How Belgium's wind and hydrogen sector is preparing for tomorrow's energy needs

Pieter Jan Jordaens

Belgium's offshore wind industry has experienced impressive growth over the past 20 years and is now among the world's best. 

Anyone who occasionally walks by the North Sea has long since ceased to be surprised by the many wind projects on the horizon. With a planned expansion of 3.5 gigawatts of wind power capacity in the Princess Elisabeth Zone by 2030, Belgium is projected to cover one-fourth of its electricity needs. Yet, the possibilities within Belgian territorial waters are limited, leading experts to plead for further research into energy extraction in international waters.

Innovative initiatives are needed for the future

A collective of Belgian academics and marine specialists, united under the name Renewable Energy in the High Seas (REHS), is investigating the potential of renewable energy in international waters. Extracting energy far offshore offers quite some benefits: ample space, consistent and stronger winds, and reduced conflicts with fishing and shipping activities. These advantages create potential for large-scale projects that could produce as much as 100 gigawatts.

Floating wind turbines

The innovation encompasses not just permanently anchored wind turbines but also those mounted on unanchored floating platforms. These platforms are stabilised by a drive system. This technology, inspired by Belgian company DEME and its installation vessel Orion, has the potential to revolutionise how we harness offshore wind energy. However, it will take another 20 to 30 years before this technology is truly market-ready. 

Exposure to the elements

Anchored offshore wind turbines, in turn, face several structural challenges that affect their efficiency and lifetime. They are exposed to dynamic loads from wind, waves and currents, which can lead to fatigue and cracking. In addition, seawater corrosion and biofouling accelerate the wear of materials, while sand and sediment erosion can undermine foundations and cables. Offshore installation and maintenance are intricate and expensive, primarily because of harsh marine conditions and the challenges of transporting equipment and staff to the turbines. Moreover, environmental factors like storms and seismic events add extra risks in certain international markets. While these challenges are significant, they can be addressed with continued innovation in materials, technologies and maintenance strategies. All essential for the sustainability and efficiency of offshore wind energy. By the way, we will explore possible solutions in more detail at the Wind Energy Technology Summit

Synergy with hydrogen production

A significant developing technology is the combination of offshore wind power with hydrogen production. Rather than transmitting electricity via long cables, the idea of converting electricity generated at sea into hydrogen or its derivatives, like ammonia, is being explored. These molecules could then be transported by ship, potentially reducing transportation costs significantly and addressing energy storage challenges. Companies such as Exmar, with their expertise in floating natural gas conversion plants, could be pivotal in this area. Consequently, stakeholders in Belgium and across Europe are closely monitoring Greenland, which offers the optimal conditions to begin utilising this technology. 

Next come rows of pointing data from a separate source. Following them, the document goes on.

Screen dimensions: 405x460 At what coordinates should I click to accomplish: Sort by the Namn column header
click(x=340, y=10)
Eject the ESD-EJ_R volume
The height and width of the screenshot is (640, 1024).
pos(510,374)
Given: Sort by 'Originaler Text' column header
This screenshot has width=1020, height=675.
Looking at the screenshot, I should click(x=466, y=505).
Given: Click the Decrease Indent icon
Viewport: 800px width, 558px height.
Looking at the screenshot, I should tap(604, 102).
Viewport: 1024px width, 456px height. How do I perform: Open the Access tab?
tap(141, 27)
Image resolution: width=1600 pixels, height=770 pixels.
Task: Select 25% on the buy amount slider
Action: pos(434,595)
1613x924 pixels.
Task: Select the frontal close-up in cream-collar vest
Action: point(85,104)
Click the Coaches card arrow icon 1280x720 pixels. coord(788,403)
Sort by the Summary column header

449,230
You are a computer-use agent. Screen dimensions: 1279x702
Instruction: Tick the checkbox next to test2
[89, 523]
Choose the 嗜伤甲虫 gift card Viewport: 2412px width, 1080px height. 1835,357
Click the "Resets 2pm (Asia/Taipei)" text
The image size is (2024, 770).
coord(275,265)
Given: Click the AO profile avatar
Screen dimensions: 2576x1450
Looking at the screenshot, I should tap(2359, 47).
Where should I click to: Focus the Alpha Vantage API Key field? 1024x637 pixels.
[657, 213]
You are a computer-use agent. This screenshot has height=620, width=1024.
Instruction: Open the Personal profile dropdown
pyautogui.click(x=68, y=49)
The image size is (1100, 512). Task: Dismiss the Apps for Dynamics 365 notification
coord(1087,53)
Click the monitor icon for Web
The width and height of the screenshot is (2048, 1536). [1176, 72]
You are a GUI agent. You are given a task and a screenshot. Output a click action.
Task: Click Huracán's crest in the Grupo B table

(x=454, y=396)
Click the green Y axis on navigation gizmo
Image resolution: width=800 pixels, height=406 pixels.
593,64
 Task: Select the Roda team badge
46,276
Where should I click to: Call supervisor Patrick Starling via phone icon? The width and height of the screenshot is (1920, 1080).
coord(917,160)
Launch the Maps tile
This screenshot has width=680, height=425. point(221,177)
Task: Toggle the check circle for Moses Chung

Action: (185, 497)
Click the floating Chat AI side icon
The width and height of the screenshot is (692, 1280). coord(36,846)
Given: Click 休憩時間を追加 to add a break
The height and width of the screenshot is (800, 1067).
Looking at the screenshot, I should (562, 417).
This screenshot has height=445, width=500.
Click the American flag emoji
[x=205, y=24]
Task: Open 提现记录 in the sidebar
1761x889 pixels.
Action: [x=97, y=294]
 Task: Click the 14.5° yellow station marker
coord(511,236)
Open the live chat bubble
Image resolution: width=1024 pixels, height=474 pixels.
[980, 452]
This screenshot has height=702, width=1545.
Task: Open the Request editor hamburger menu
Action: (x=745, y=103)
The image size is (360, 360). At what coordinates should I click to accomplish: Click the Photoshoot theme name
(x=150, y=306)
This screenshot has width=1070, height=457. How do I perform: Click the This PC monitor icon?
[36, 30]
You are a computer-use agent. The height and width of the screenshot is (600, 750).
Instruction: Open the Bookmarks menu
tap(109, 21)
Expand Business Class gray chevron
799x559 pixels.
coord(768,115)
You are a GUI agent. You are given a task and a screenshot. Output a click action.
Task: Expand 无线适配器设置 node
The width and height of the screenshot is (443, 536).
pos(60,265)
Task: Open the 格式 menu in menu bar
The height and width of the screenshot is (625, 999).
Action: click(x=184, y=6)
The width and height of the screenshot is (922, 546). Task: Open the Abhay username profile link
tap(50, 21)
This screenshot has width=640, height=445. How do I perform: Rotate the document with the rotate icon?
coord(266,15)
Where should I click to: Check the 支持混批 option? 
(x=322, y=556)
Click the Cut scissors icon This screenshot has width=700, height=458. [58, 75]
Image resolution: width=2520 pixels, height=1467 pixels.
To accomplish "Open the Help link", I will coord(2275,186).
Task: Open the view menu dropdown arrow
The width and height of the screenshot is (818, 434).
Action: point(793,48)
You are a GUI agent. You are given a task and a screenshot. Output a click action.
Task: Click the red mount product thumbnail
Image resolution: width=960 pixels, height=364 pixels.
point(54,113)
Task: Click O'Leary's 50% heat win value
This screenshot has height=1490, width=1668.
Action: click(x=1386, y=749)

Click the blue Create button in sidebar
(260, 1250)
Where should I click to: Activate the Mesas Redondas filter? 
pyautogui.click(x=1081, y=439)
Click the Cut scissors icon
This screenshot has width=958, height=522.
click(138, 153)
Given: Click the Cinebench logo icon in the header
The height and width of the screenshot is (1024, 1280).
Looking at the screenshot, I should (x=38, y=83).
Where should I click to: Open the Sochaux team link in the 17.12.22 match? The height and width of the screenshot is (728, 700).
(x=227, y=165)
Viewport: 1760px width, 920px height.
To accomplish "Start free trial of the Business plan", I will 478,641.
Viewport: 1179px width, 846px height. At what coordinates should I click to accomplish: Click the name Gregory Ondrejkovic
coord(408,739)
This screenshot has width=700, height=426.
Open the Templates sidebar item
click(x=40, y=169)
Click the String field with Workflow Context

Hydrogen market in Belgium

But Belgium, due to its strategic location, strong industrial base and supportive government policies also has significant market potential for hydrogen. The hydrogen economy can promote the decarbonisation of industry, especially in chemical sectors and refineries. It also provides sustainable solutions for heavy transport and energy storage, contributing to grid stability. Thanks to the ports of Zeebrugge, Ghent and Antwerp, Belgium can become an exporter of hydrogen and related technologies. Innovations from leading research institutions and tech companies bolster this potential, positioning Belgium to take a central role in the emerging hydrogen economy. We will explore all the market opportunities in depth at the Wind Energy Technology Summit.

Global expertise 

Thanks to two decades of experience and technological advancements, the Flemish offshore wind industry has become a global frontrunner. Flemish companies such as DEME, Jan De Nul and Smulders have paved the way for a whole chain of niche companies operating in the offshore sector. These companies offer a wide range of services, from seabed mapping by GeoXYZ to digital infrastructure by e-BO Enterprises and cable monitoring by Marlinks. This ecosystem of top players reinforcing each other ensures that the sector is rapidly professionalising.

Pieter Jan Jordaens: "It is important that we stay one step ahead of the competition with constant innovation. The Princess Elisabeth Zone will serve as a test zone for new technologies, supported by initiatives such as POM West Flanders' Blue Accelerator maritime test platform. This innovative approach is crucial to defending and building on Belgium's technological leadership."

Economic and ecological benefits

Belgium's offshore wind sector offers significant economic benefits. Large projects can contribute not only to energy supply and CO2 reduction, but also to job creation, added value and tax revenues. The sector offers opportunities for companies in the dredging industry, shipping companies and electrolyser producers. Moreover, decommissioning old wind farms could become a new area of expertise, with opportunities for recycling and reusing foundations for new energy projects.

At its core, Belgium's offshore wind and hydrogen sector is an example of how innovation and collaboration can lead to sustainable and economic growth. With a strong foundation of 20 years of experience and an eye on the future, Belgium remains a pioneer in the global energy transition.